Jen's Column / 5.31.06
This morning, my four-year-old son, Bergen, bounded up the stairs and said, “I need a jar of mustard.”
Then smiled.
After a beat, six-year-old Christian yelled up, “Did you get it yet?”
Bergen smiled, again. Then said, “I just want to look at it.”
I’m writing at the dining room table as the scene unfolds. Seeing that I’m only half paying attention, Bergen dashes to the fridge, opens it, and runs.
I hear a distant, “I got it!” as he bounds down the stairs.
Most women would run now. Take the steps three at a time to save their furniture. Mustard, of course, has magical staining properties making it impossible to remove from any surface.
Frankly I’m surprised they even dare broach the subject with me. I thought my mustard stance was well known. I’ve all but issued an all-out ban in our house.
Shortly after we bought our first home, my husband spilled a bowl of mustard on the new carpet. I found it three days later when I returned home from a business trip.
I’m pretty sure it was the whole first-house thing, but you would’ve thought he drove his car through our bedroom wall the way I carried on. Not only would we never get the stain out, I assured him, but our property values would plummet, we’d never be able to sell our house, and MUSTARD IS EVIL.
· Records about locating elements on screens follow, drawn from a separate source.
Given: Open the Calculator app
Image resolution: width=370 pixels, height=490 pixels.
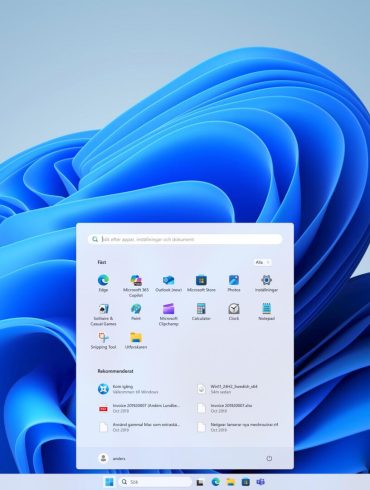Looking at the screenshot, I should click(x=201, y=312).
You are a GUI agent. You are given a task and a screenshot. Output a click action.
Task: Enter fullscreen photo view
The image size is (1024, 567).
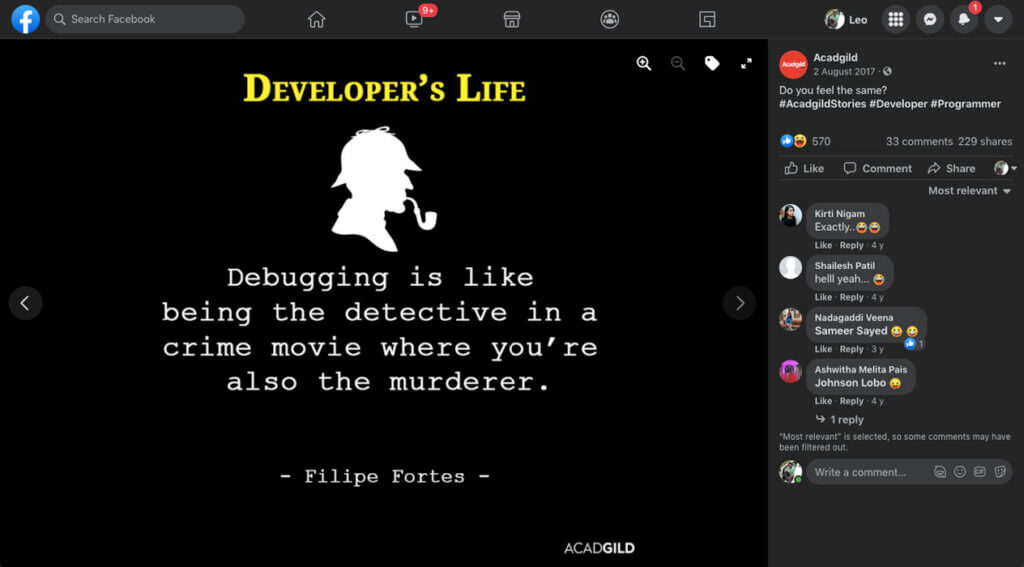click(746, 63)
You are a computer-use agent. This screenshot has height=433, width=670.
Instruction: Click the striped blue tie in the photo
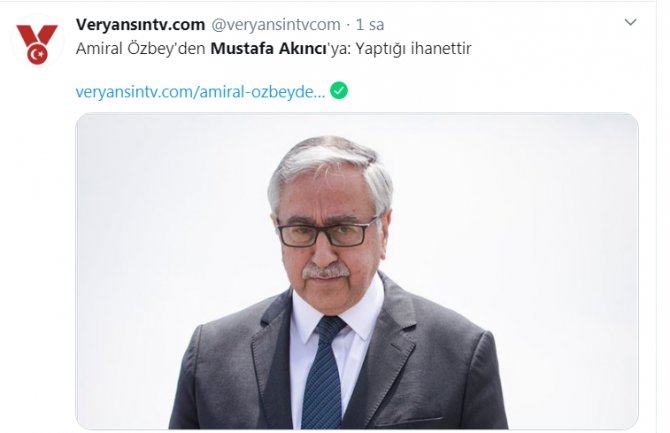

The experience is still raw enough that it sends my husband yelling, “Don’t touch the mustard! Mommy will get angry!” when our children, or even guests, reach for the sauce within a 30-foot radius of our home.
But today, Bergen and Christian’s antics are amusing me. So instead of panicking, I go to the top of stairs to listen. “Good job!” I hear my oldest son say. “Now go get the tape.”
Feet patter across the floor, my office door opens, the desk chair rolls out, the heavy tape holder clunks to the floor. “Oof,” Bergen says. He picks it up and feet patter back out to the living room.
“We can make our mustard blaster now,” Bergen announces, excitement mounting.
Obviously, it’s time to step in. One can only imagine what a mustard blaster might do microfiber — and I’m having company on Saturday night.
I’m down the stairs in three seconds flat. “What do you think you’re doing?” I ask in my take-no-prisoners, mommy-knows-what-you’re-up-to voice.
Too young to have developed any kind of poker faces, two telltale smiles and sparkling eyes stare back at me. “Nothing…” says the six-year-old.
“We have mustard!” the four-year-old screams, caving.
I confiscate the wayward condiment and return it to its rightful place in the very back of the fridge — where, I hope, it might be forgotten. I giggle in relief — because not only was the whole thing kind of cute, but the mustard cap was still on tight. We’re safe.
An hour later, strapping Bergen into his car seat, I’ll see it: A quarter-sized yellow stain on his shirtsleeve. And, because I will be unable to remove it, it will mock me for the rest of my days.